Start DATASET ROWS

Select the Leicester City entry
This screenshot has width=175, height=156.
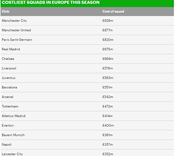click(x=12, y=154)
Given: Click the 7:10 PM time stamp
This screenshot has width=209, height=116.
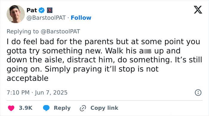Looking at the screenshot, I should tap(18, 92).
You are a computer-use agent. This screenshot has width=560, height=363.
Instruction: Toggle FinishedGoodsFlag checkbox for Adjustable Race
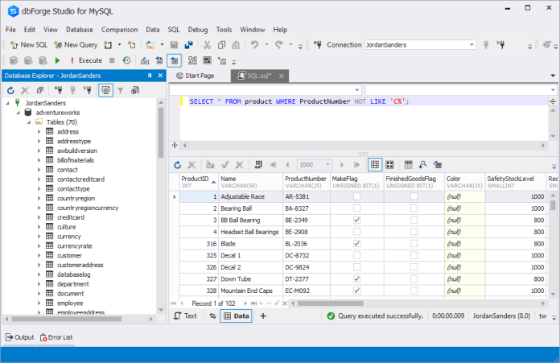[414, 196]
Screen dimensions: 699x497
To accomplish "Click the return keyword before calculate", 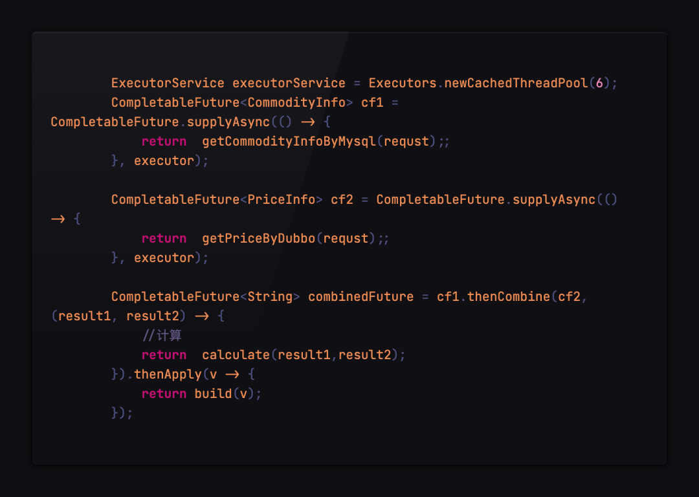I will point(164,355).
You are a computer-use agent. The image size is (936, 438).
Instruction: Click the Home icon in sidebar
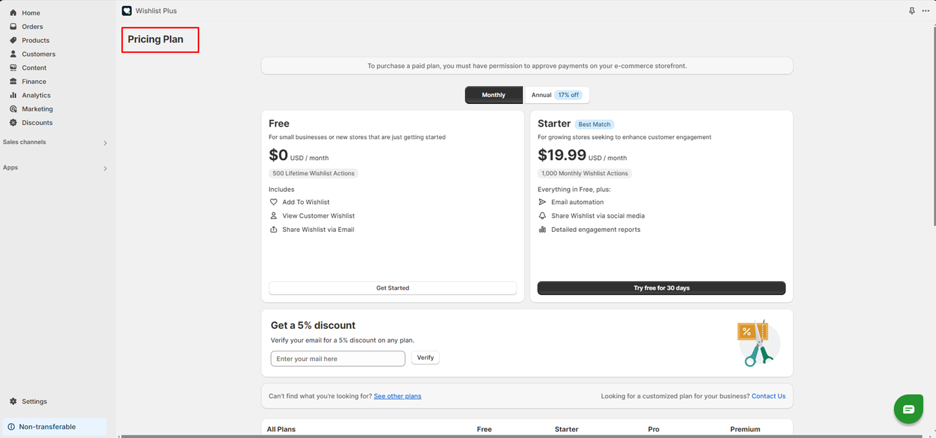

End DATASET ROWS
Start DATASET ROWS

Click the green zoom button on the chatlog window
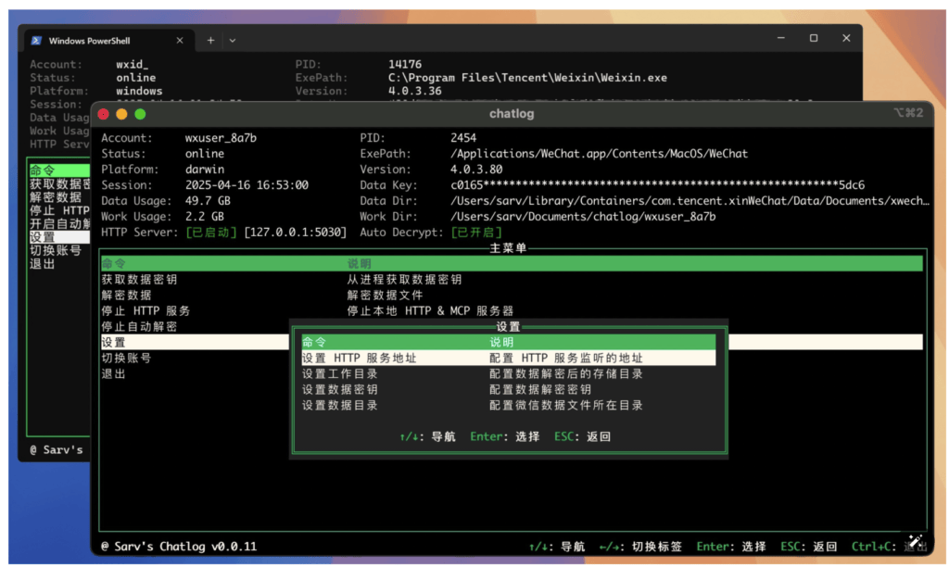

End DATASET ROWS

■ SET TASK ■
Copy word for word the lines starting at the one that contains "Select the Leicester City entry" and ending at the one that contains "Looking at the", including both of those lines. Leave the pictures out of your copy.

■ EXERCISE OUTPUT ■
Select the Leicester City entry
This screenshot has width=175, height=156.
click(x=12, y=154)
Given: Click the 7:10 PM time stamp
This screenshot has width=209, height=116.
Looking at the screenshot, I should tap(18, 92).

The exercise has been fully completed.